STATE AND LOCAL TAXES DEDUCTION

A $10,000 itemized deduction is allowed for the total of state and local taxes. This limit applies for both single and married filers.

STANDARD DEDUCTION

The Standard deduction was increased to $12,000 for single individuals to $24,000 for joint returns.

The increase of the standard deduction increases the deduction for both renters and homeowners alike. This is also viewed as reducing the value of the mortgage interest and property tax deductions as tax incentives for homeownership.

PERSONAL EXEMPTIONS

These have been repealed.

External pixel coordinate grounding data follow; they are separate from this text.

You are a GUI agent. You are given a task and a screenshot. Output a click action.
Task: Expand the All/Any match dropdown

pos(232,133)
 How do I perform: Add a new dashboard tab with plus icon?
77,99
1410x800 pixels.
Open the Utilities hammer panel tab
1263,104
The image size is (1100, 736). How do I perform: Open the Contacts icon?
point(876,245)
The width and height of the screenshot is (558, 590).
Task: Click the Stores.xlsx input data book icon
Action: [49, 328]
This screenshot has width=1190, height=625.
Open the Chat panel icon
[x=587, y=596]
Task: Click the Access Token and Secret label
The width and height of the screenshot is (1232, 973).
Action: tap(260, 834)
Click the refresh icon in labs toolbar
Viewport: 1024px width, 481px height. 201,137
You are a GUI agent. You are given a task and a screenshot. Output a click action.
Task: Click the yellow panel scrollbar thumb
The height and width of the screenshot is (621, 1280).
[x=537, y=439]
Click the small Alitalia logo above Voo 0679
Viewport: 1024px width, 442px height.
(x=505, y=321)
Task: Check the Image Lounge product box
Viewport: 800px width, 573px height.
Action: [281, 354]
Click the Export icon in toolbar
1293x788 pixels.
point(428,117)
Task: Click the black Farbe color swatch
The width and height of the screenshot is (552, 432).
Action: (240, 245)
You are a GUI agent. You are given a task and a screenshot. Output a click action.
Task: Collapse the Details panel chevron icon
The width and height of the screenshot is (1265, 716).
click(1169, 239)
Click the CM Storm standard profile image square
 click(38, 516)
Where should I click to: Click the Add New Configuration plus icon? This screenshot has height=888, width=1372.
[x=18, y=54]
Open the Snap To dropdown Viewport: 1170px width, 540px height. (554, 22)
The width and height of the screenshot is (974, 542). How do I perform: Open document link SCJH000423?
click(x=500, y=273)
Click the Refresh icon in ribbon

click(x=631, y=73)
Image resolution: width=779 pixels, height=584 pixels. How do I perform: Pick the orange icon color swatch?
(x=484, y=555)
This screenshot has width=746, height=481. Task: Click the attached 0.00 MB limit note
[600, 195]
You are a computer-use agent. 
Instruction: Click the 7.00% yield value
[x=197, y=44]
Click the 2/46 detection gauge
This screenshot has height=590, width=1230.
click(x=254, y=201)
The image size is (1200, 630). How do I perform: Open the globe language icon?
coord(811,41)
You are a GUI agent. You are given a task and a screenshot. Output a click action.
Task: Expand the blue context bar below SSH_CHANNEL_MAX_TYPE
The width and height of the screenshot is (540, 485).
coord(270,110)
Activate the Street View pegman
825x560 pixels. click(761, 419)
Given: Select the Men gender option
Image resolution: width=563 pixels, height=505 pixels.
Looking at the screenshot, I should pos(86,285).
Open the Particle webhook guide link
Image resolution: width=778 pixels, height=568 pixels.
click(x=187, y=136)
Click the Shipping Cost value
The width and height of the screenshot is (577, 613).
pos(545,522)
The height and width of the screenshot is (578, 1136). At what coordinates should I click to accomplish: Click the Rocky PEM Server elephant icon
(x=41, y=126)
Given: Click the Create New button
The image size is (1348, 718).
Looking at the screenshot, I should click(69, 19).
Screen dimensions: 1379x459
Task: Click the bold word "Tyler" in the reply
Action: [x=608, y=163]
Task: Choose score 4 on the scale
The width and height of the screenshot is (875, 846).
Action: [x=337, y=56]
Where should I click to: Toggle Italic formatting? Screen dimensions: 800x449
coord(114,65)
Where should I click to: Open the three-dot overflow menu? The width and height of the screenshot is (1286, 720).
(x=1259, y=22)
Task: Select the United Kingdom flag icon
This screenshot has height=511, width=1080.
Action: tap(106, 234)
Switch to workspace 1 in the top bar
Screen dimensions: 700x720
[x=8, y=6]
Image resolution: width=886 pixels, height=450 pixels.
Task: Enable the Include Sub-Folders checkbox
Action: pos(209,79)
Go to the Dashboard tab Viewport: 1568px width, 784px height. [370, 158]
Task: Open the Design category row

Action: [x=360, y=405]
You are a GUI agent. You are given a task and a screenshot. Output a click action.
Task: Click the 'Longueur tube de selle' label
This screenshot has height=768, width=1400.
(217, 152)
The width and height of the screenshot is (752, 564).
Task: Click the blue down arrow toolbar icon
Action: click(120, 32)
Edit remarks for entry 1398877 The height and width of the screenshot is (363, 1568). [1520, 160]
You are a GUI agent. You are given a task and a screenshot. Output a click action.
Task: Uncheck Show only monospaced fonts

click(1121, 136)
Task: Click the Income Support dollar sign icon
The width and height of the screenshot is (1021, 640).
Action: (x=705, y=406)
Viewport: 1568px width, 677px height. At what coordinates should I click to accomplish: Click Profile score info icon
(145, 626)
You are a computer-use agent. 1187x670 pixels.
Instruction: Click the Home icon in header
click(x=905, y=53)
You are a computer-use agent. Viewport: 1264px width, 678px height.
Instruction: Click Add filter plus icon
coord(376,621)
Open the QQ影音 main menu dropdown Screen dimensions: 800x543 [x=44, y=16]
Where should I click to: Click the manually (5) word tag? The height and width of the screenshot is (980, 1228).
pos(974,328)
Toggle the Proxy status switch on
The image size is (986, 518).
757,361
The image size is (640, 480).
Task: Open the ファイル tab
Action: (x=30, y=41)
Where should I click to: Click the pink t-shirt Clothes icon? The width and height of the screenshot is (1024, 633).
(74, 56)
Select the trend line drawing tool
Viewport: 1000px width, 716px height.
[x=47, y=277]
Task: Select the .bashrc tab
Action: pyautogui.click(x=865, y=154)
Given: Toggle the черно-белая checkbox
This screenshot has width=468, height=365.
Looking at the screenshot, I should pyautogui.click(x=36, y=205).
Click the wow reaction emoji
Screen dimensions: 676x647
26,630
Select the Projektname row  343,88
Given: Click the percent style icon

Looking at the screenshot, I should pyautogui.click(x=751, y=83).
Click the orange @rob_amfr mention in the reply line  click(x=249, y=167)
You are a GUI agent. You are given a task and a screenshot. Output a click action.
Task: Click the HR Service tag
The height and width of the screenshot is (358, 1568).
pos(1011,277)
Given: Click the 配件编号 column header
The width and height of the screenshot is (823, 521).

Filers can no longer deduct $4,150 in 2018 for the filer and his or her spouse, if any, and for each dependent.

TAX RATE REDUCTIONS

There are slightly lower tax rates for all individual filers.

Tax rate schedule retains seven brackets with lower marginal rates of:

10%, 12%, 22%, 24%, 32%, 35%, and 37%.

MOVING EXPENSES

Moving expenses are repealed, except for members of the Armed Forces.

 

These are just some of the provisions in the new law when considering real estate tax changes. Lawmakers have said they will continue to fine tune elements of this new law in the coming year. Stay tuned for real estate tax changes and updates as we go into 2018. 

I am a real estate professional and am not an accountant or CPA, so please consult your local professional for a more detailed explanation of how these tax changes can affect your personal situation.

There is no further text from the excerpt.